In my relationship with your dad, we see each other in the morning as we both wake and get ready for our days. We always say a goodbye with a kiss, a hug, and a prayer for the day. We greet each other with a kiss and a hug. We hold hands. We pray for each other.
Some days are so very busy. There is so little time to be part of each other’s lives when there is so much to be done. So you need to be part of each other. When we married, God brought us together. Two individuals making a marriage with God at the center. When we are together, we are complete. When we are apart, we take each other with us as we go through the day supported in our love for each other. Not together in time and space, but never apart either.
We have been married for almost 36 years. I am always conscious of my husband in my life whether we are together or apart. I go through my day independently, fully supported in God’s love and in the love of my husband.
We are away from each other 10-16 hours a day depending on our work, social, or service commitments. When we are home together in the morning, your dad makes me breakfast and we sit together for a couple moments and enjoy breakfast. In the evening we have dinner together most days although that isn’t always possible. For many years when our children were small, we would stop what we were doing after the busyness of the day, after the kids were in bed, and share time together. This is a time for rest and nurturing each other.
There are many seasons to marriage: a time to be young and dating, a time to be newlyweds, a time to raise small children, a time to counsel teenagers, a time to put those kids through college a time to help aging parents, and a time to be those aging people.

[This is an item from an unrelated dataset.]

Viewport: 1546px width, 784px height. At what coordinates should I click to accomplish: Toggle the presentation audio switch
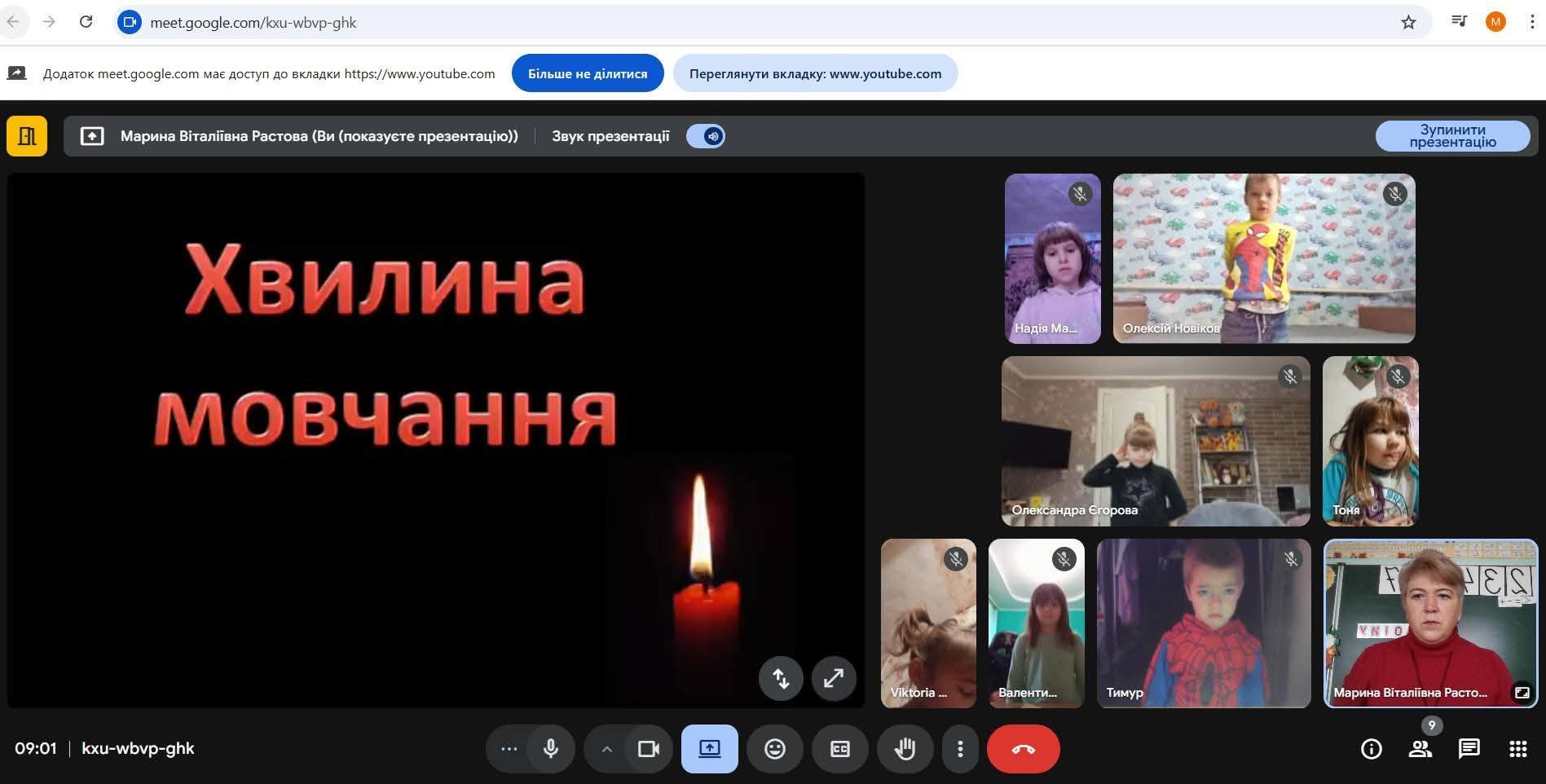[x=706, y=136]
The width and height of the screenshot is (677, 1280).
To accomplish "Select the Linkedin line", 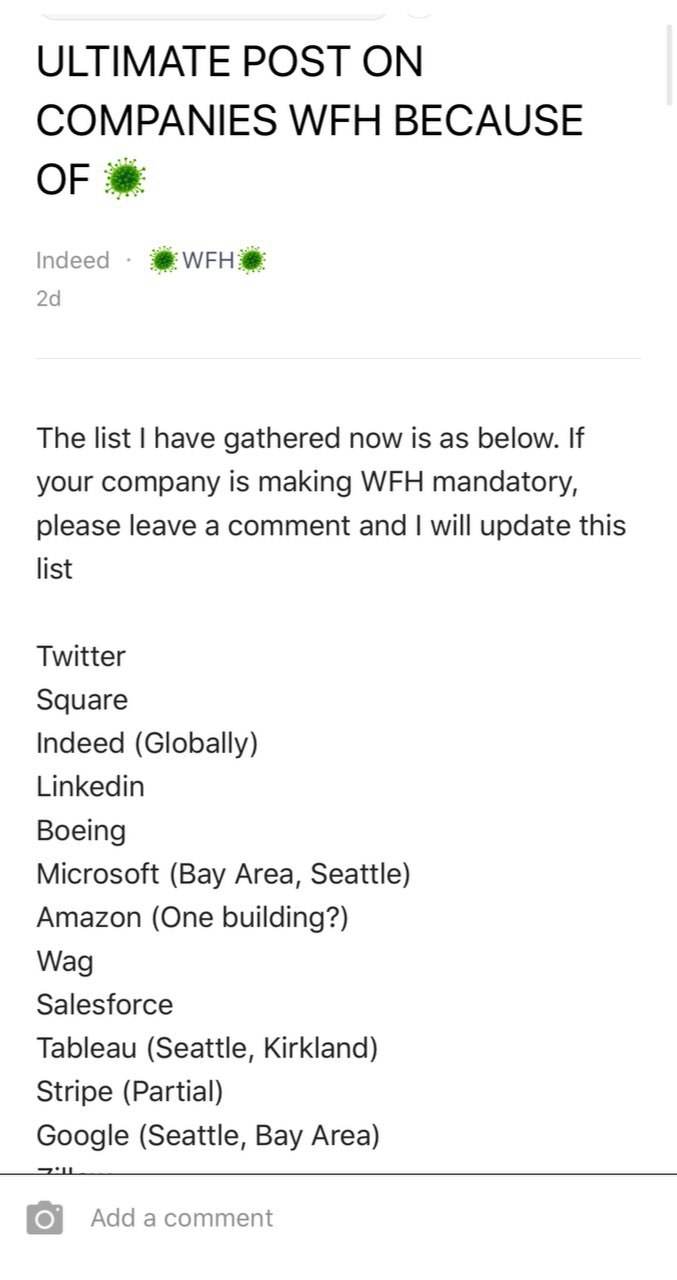I will click(90, 787).
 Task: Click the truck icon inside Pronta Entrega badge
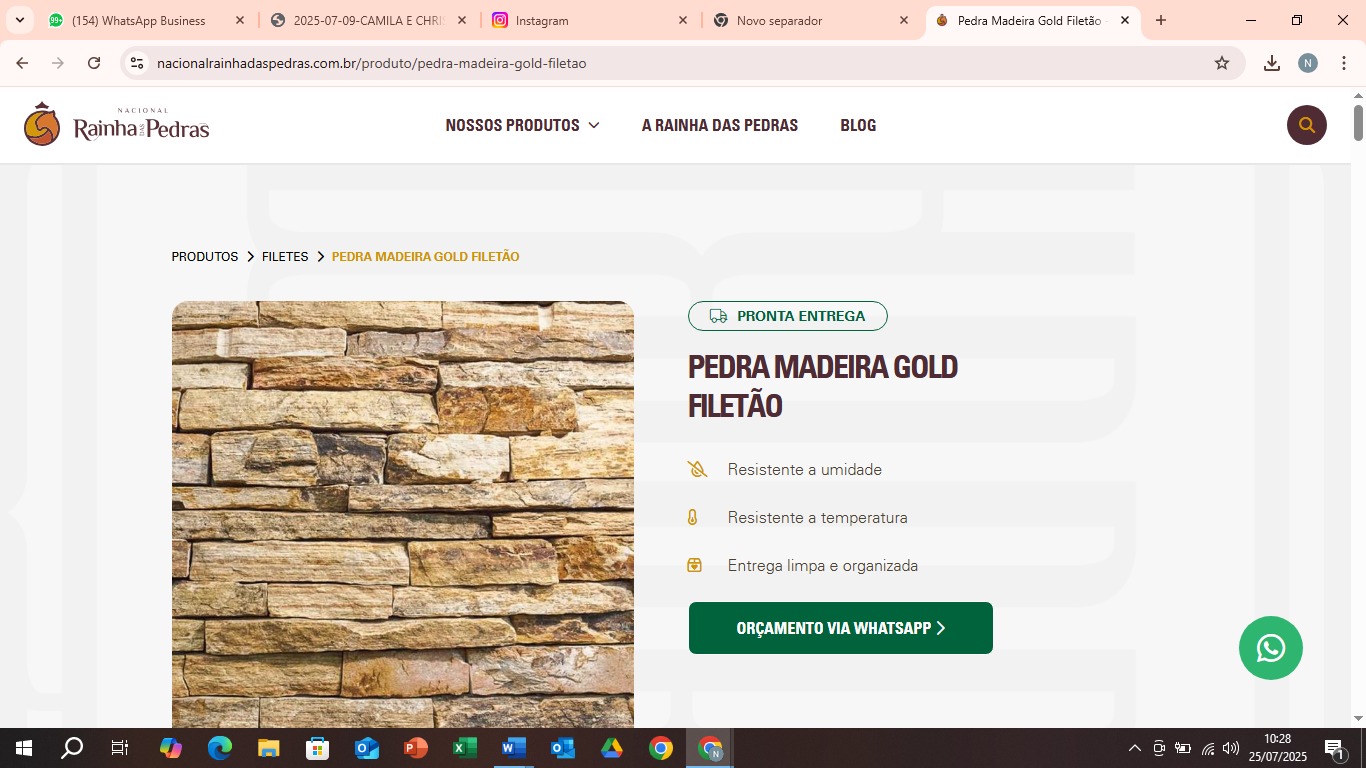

Throughout these times there is always each other.
Schedule time for important conversations. I learned to keep a list of what we needed to talk about so that I could let my anger go and know that we would talk when we were both ready. I learned to listen too.
Be confident in your loved one’s love for you. When we doubt each other, our communication suffers and erodes the quality of our time together. Trust each other. Share each other with the world around you and then come back together in the intimate moments, in the sorrowful moments, in the joyful moments and in the ordinary moments.
Oh God, help us to see you in our relationship. Help our commitment, help our communication, strengthen our marriage, be at the very core of us. You are our God. Thank you for our marriage. Thank you for our time together. Help us to do your Holy will each day even when we have to be apart through Christ Our Lord, Amen.